→ TASK REQUIREMENTS: The answer should be the lines from the one with "You are a computer-use" through the final line of the entries, restated word for word.

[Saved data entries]
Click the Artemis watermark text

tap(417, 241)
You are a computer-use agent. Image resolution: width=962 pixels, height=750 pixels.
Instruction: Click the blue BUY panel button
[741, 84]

→ RESPONSE TO THIS TASK:
You are a computer-use agent. Image resolution: width=962 pixels, height=750 pixels.
Instruction: Click the blue BUY panel button
[741, 84]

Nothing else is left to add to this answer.